Em suas razões, aduziu a apelante, em síntese, que a sentença merece reforma no ponto em que deixou de reconhecer seu direito de meação em relação ao imóvel registrado sob a matrícula nº 2.797 do Livro nº 2 do Ofício de Registro de Imóveis de Iraí. Explicou que era casada com Mário V.T., de quem se separou em 22/09/2011, por meio do processo nº 1.06/1.06.0000329-9. Acrescentou que o aludido imóvel pertencia ao casal e foi objeto da partilha operada a partir da separação judicial. Explanou, por outro lado, que o de cujus, Valdomiro G., era casado com Rosa H.G., mas dela se divorciou, passando a conviver maritalmente com a autora/apelante. Asseverou que, já no curso dessa união, adquiriram de Mário V.T. a propriedade do imóvel objeto do litígio. Discorreu amplamente acerca de como se deu essa compra e venda, destacando que Valdomiro adquiriu o imóvel de seu ex-marido, Mário, e não dela própria. Ressaltou, ainda, que “tem certeza de que participou com 50% do valor na compra do imóvel rural em questão e, data venia, entende que o conjunto dos fatos demonstram essa sua participação” (sic). Pugnou, nesses termos, pelo provimento do recurso.
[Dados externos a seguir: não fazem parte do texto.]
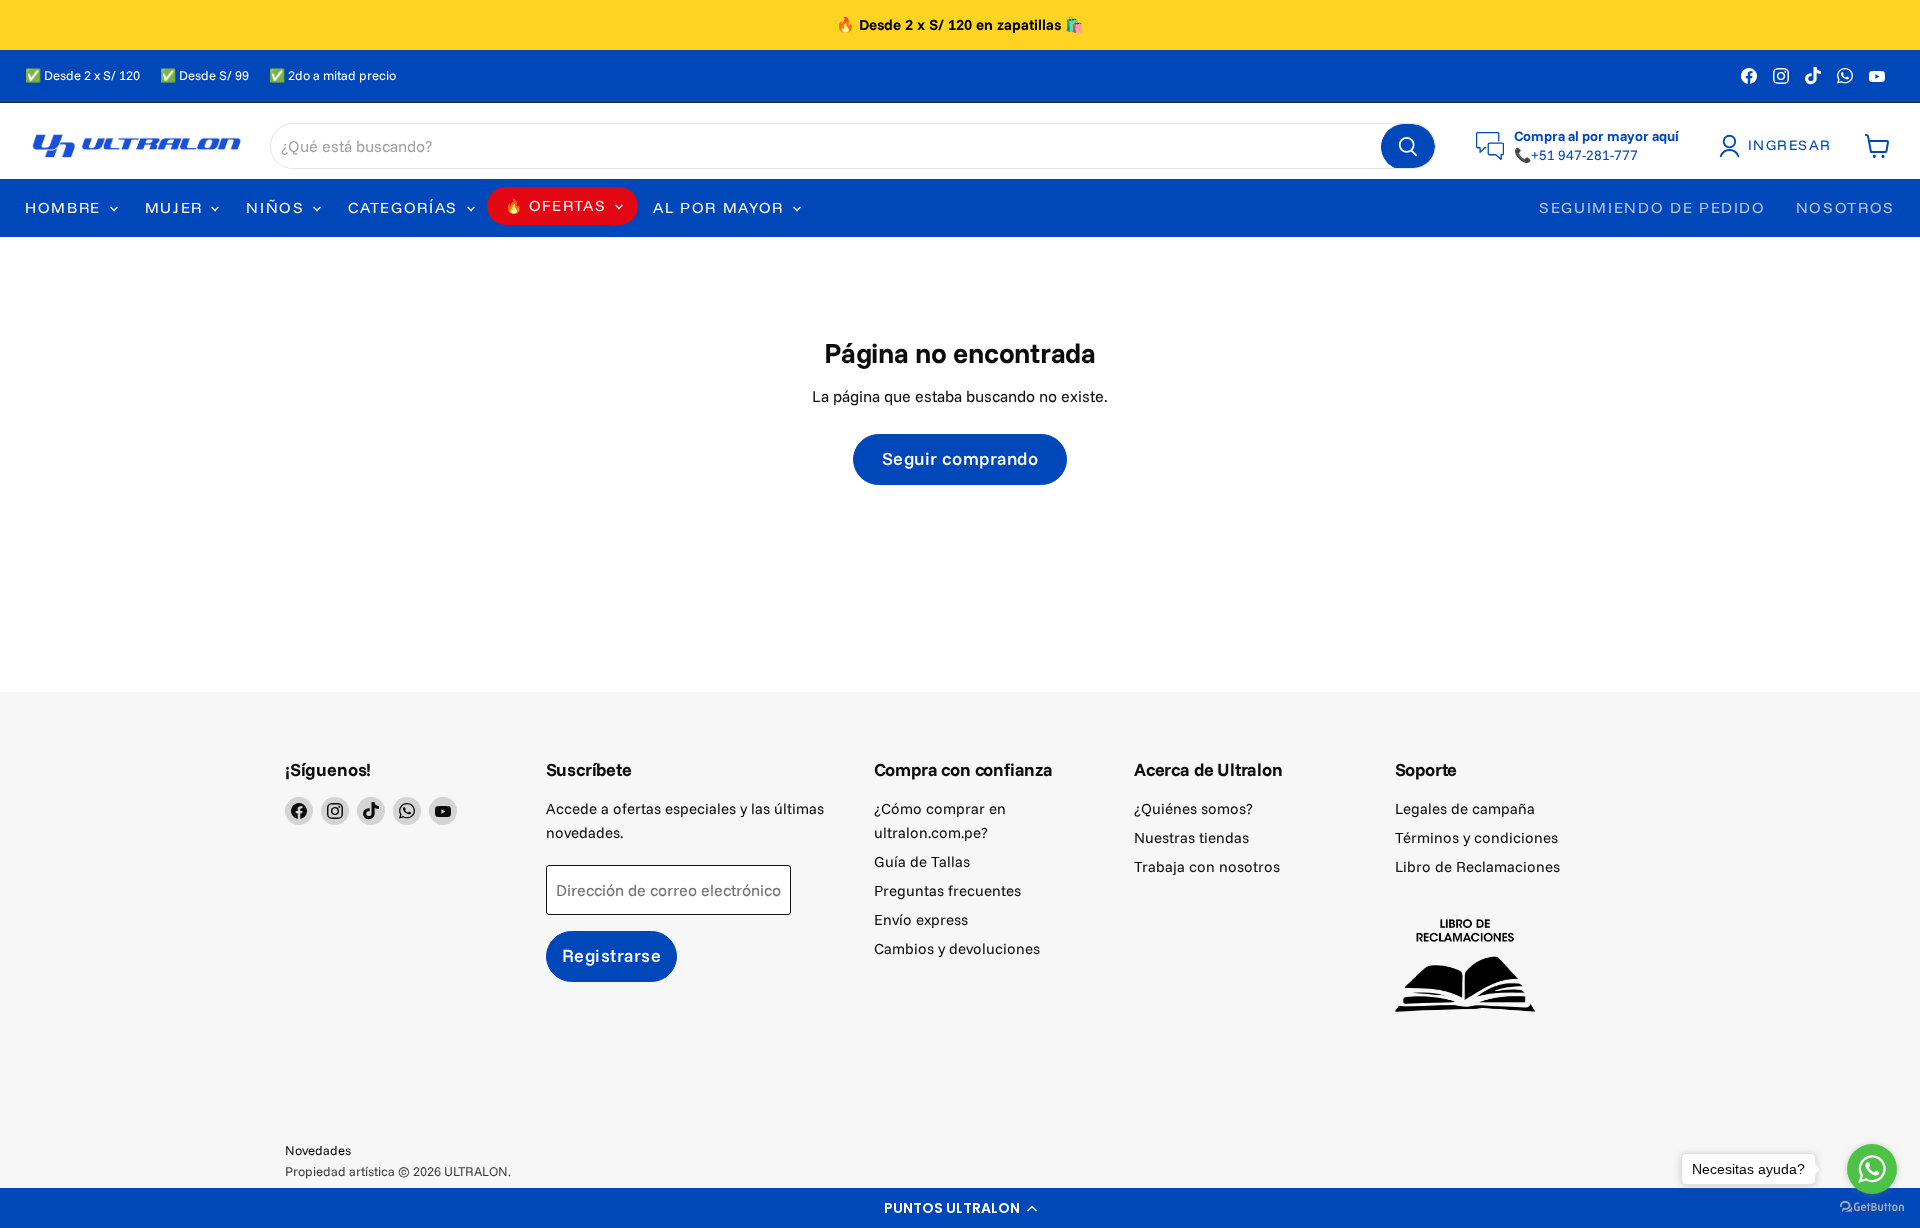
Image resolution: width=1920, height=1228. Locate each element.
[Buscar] (1408, 147)
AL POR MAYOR (721, 207)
Aportaram contrarrazões (evento 101).

O Ministério Público declinou de intervir (evento 8).

Vieram os autos conclusos em 17/02/2022 (evento 9).

É o relatório.

VOTO

Eminentes colegas:

Inviável conhecer-se da apelação interposta pela parte autora, uma vez que a sentença recorrida é ultra petita, tendo resolvido questões acerca das quais não houve pedido, incorrendo, assim, em violação ao disposto nos artigos 1411, 4902 e 492, caput3, do Código de Processo Civil.

Com efeito, a autora ajuizou o que nominou de ação de declaratória de nulidade de ato jurídico com vistas à anulação de escritura pública de inventário e partilha extrajudicial dos bens concernentes ao espólio de Valdomiro G., falecido em 21/12/2018 (escritura pública de inventário e partilha lavrada em 14/03/2019).

Para tanto, a demandante afirmou que manteve união estável com o autor da herança, desde o início do ano de 2010 até a data do óbito (21/12/2018), asseverando que os filhos do de cujus não poderiam ter realizado o inventário extrajudicial e partilhado os bens, porque assim adentraram, indevidamente, em seu direito de meação.

Contudo, a petição inicial não contém pedidos de reconhecimento póstumo de união estável e de direito de meação, mas, tão somente, de anulação do ato jurídico extrajudicial por meio do qual foi realizado o inventário e a partilha dos bens deixados pelo de cujus.

Além disso, a petição inicial não está dirigida à sucessão de Valdomiro G., mas apenas aos outorgantes da escritura pública que se pretende ver anulada.

Sucede que a sentença não só examinou a relação jurídica subjacente e seus efeitos patrimoniais como efetivamente decidiu a respeito de todos esses pontos, repito, sem que houvesse pedido, motivo por que é nitidamente ultra petita, o que constitui nulidade processual.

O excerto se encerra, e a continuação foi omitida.